Setelah Serikat Jesus melakukan pemetaan dan pengukuran dalam eksamen karya, dengan diskresi yang panjang, akhirnya diputuskan bahwa paroki ini diserahkan kembali dalam pangkuan Keuskupan Agung Semarang. Selain Jesuit, sudah cukup banyak para imam Diosesan dan MSF yang sebelumnya pernah berkarya bersama di Paroki Wonosari. Kiprah bruder Jesuit juga sangat menguatkan pelayanan para pastor paroki. Selama 97 tahun, puluhan panggilan imam, suster, dan bruder (Pr, SJ, SCJ, SVD, MSF, MSC, AK, OSA, OP, CB, SFS, SMFA, FIC, CSA, dll.) bersemi di tanah Gunungkidul Handayani. Gua Maria Tritis yang diprakarsai sejak 1973 kian berkembang menjadi tempat ziarah yang menawan. Benih iman yang ditanamkan dan dipupuk Serikat Yesus selama 97 tahun di Wonosari akhirnya dikembalikan ke empunya Gereja, yakni Bapak Uskup, agar dilanjutkan dan dikembangkan oleh para imam diosesan.

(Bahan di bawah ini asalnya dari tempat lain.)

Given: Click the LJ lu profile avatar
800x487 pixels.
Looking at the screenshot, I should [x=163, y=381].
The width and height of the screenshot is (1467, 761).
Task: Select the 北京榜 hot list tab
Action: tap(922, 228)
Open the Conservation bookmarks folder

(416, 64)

Salah satu katekis senior, Bapak Heribertus Subari yang tinggal di dekat gereja mengatakan bahwa Jesuit sangat berperan dalam kehidupannya. Tuturnya, “Pengalaman paling berkesan dengan Rm. Widiyana, SJ. Beliau yang membimbing saya sebagai menjadi guru dan katekis. Saya diminta mengajar agama katolik di sekolah-sekolah negeri, tanpa imbalan / gaji. Saya hanya diberi jas hujan, payung dan senter oleh Romo. Kondisi jalan waktu itu belum seperti ini. Saya waktu itu naik sepeda onthel dan mengajar ke lingkungan sampai malam.”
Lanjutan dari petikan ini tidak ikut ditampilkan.